Food everywhere – going to waste


MALAYSIANS are foodies, through and through. We love our mamak shop and street food fare, our Michelin-starred fine dining and bottomless hotel buffets. And all our festivities revolve around food, of course.

So why do we throw away so much perfectly good, still edible food? And we do this every day.

There were an estimated 17,000 tonnes of food waste generated every day in 2021, according to a study by landfill operator Solid Waste Management and Public Cleansing Corporation (SWCorp).

From this amount, a staggering 4,046 tonnes were still edible food that could have fed some three million people with three meals a day.

A more recent survey conducted by SWCorp of 92 Ramadan bazaars in Putrajaya and Kuala Lumpur revealed that 53 tonnes of garbage are produced daily at these places, and 24% of the food found in that garbage could still be eaten.

These are painful statistics to hear as more and more Malaysians face food insecurity today, and even find it difficult to feed their families daily. We hear stories nowadays of families or university students having only one meal a day or surviving on a loaf of bread for a few days.

And yet we waste food.

Apart from the humanitarian impact, food wastage also has huge economic and environmental costs.

For example, wet, organic waste produces a smelly leachate in rubbish bins and landfills as it breaks down. If this waste is not treated correctly, it can adversely affect the environment and people’s health.

Also, food waste worsens climate change by increasing greenhouse gas emissions when it ends up in landfills. The cost of disposing of food waste is also high, with each Malaysian household spending around RM2,600 a year on it.How is any of this acceptable?

For decades, many NGOs and civil society bodies have urged the government to take urgent action to address this issue.

We have had educational campaigns about food wastage before but, obviously, the message is not getting through. We need to begin such campaigns in the first year of school and carry on throughout the schooling years to create a generation that will habitually not waste food.

We need to get restaurants and food producers involved more, perhaps by offering tax breaks for food saving efforts and penalising wastage when it happens.

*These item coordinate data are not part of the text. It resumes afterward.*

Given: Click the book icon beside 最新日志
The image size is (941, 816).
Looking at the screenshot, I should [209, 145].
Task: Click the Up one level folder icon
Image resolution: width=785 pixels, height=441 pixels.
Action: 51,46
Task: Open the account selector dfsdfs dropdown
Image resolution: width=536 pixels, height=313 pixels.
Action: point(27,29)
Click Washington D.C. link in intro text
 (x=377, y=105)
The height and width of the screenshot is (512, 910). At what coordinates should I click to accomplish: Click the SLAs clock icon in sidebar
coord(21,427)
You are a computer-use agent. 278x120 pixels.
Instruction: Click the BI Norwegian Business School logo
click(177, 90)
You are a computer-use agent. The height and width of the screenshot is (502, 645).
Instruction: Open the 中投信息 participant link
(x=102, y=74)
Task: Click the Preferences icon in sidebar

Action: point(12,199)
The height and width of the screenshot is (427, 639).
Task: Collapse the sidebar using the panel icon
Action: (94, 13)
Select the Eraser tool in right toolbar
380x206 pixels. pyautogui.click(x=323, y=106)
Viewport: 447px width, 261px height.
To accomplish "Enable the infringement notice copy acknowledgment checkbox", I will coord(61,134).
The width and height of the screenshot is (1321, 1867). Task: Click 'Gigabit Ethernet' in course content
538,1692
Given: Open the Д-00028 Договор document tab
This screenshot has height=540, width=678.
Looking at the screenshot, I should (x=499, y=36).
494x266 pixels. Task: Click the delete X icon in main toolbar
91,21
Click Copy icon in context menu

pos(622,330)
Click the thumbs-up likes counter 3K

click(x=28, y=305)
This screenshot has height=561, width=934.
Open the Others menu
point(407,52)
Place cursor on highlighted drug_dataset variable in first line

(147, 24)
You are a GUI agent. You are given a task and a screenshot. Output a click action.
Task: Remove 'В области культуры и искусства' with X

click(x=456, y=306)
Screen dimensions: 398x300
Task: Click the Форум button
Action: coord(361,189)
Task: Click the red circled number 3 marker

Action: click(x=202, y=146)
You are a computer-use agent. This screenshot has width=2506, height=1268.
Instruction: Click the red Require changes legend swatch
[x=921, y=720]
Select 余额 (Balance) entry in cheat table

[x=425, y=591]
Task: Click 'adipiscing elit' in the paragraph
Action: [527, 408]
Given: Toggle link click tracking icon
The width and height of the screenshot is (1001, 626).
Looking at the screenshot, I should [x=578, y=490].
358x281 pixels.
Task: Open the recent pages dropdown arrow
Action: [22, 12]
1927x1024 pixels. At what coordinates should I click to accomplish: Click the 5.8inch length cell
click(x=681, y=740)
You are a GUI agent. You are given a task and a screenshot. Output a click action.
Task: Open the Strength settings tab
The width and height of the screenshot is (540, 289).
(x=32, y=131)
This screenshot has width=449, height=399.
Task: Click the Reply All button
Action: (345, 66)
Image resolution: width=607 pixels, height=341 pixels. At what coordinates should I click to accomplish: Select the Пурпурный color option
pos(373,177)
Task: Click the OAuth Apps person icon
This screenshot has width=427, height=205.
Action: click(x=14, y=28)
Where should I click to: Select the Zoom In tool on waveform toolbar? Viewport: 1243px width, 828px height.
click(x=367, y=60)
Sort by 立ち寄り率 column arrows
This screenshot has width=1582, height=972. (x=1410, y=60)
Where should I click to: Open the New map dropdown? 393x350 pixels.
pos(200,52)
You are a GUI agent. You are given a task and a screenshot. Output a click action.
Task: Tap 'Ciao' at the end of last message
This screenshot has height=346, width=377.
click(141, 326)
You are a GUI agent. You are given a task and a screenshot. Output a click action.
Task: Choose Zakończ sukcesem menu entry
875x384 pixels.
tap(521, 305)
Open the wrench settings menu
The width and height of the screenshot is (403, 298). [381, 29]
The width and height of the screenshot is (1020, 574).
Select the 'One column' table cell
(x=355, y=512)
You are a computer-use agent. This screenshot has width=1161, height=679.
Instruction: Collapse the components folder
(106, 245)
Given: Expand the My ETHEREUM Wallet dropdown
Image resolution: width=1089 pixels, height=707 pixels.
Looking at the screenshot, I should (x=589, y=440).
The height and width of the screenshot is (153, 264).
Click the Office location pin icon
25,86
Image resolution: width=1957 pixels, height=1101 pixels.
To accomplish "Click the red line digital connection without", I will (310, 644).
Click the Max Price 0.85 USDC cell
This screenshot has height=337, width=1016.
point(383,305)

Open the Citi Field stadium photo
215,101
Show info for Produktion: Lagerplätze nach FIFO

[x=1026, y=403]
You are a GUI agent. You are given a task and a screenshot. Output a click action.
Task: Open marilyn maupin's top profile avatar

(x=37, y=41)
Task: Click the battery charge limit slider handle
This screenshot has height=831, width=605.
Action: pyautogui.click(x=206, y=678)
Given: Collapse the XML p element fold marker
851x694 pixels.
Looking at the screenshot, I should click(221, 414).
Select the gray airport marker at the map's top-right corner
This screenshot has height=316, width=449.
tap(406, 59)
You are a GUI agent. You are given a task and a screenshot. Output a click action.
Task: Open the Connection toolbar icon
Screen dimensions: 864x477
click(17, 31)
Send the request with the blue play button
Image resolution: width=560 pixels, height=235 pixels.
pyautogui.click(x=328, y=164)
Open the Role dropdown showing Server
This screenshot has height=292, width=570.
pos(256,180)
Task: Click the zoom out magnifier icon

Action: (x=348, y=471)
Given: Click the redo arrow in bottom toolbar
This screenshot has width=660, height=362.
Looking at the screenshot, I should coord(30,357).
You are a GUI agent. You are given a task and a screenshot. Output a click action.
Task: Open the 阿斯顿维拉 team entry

And perhaps we should consider penalising us consumers too, especially those of us who have “eyes bigger than our stomachs”, ie, we load our plates and then find we can’t finish the food. Eateries in many countries, especially those offering buffets, are introducing the idea of people paying for food they leave on their plates.

As responsible consumers, we must also play our part by buying only what we need so we don’t have vegetables and fruits rotting in the fridge.

We can learn to freeze leftovers and make another meal out of them – YouTube is full of videos explaining how to maximise groceries while saving money and not wasting food.

Every year during Ramadan, all the newspapers publish heartwarming stories of NGOs and volunteers who go around to the bazaars to save food and feed people in need.

But that’s not enough. We all need to work together all year round to reduce food wastage – the government, food producers, and you and I.